“I didn’t have the language”: Young people learning to challenge gender-based violence through consumption of social media

Molnar, L. I. (2022). “I didn’t have the language”: Young people learning to challenge gender-based violence through consumption of social media. Youth, 2(3), 318–338.

Link: https://doi.org/10.3390/youth2030024

Open access: Yes

Notes: In this article, Molnar explores how young people’s understandings of gender-based violence is challenged by social media. There are several significant findings in this study. First, gender violence is often minimalized (and, indeed, invisibilized) due to internalized contexts of inequality, where people do not have the language to even express the violence they were subjected to. Second, schools and other socializing contexts allow young people to challenge their experiences and identify violence as such. Finally, social media has the same role: it allows users to explore and discover the language to describe gender violence. In summary, this article highlights how social media can unsettle and clarify contexts of violence that are opaque and invisible, thus highlighting productive uses of digital media to promote care and solidarity.
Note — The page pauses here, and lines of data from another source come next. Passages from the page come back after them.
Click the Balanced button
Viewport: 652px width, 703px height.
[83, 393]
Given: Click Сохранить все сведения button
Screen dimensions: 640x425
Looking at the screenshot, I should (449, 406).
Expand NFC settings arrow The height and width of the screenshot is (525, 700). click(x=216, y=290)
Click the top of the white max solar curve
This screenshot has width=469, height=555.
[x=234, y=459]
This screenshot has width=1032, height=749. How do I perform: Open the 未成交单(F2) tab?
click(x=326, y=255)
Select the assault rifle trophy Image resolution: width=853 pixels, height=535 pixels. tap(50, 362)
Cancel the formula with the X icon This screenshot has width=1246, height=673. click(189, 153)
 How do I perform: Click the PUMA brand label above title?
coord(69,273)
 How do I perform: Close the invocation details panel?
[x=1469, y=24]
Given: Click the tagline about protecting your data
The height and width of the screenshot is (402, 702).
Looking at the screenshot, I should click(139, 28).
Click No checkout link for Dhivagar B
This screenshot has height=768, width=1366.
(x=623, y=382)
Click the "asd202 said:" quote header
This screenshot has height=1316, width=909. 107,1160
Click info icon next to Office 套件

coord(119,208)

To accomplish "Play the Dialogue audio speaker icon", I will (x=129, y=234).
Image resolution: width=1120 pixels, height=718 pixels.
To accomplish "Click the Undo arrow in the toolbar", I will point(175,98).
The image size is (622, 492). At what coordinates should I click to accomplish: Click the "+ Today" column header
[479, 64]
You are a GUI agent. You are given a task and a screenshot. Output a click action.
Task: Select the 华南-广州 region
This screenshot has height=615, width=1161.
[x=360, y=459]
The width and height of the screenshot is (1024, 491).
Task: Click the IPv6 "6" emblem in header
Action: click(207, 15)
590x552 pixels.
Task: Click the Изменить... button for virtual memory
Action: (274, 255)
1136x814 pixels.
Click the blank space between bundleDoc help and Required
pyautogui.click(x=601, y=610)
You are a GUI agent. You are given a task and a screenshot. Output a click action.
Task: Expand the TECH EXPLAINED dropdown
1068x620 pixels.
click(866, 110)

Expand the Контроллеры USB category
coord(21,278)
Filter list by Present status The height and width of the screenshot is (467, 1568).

Quote: “For these young people, using social media helped them to find the words for their experiences, or to fill a gap in knowledge from the circulation of or discovery of resources and materials online about gender inequality or violence.” (p. 335)

Abstract: In recent years, young people in Australia and abroad have taken to social media to express their concerns about the violent behaviour of their peers, and to share content that challenges the causes of gender-based and interpersonal violence. From launching policy-changing petitions to responding to and engaging with online campaigns, young people are pushing action and momentum from generational changes in feminist movements. Young people have their own contexts and influences that affect understandings and responses to gendered inequality and violence. This paper discusses the findings of nine focus groups with 32 young people who share content online about preventing gender-based violence, exploring their perceptions on their reasonings for using these tools and how they came to assumptions about gender inequality. It explores the contexts that young people in Australia draw upon to challenge existing gender inequalities and their reasonings for using social media to share ideas about preventing violence with others. The findings of this paper, thus, have implications for how young people are engaged in the primary prevention of gender-based violence, suggesting better use for social-media-campaign content engagement.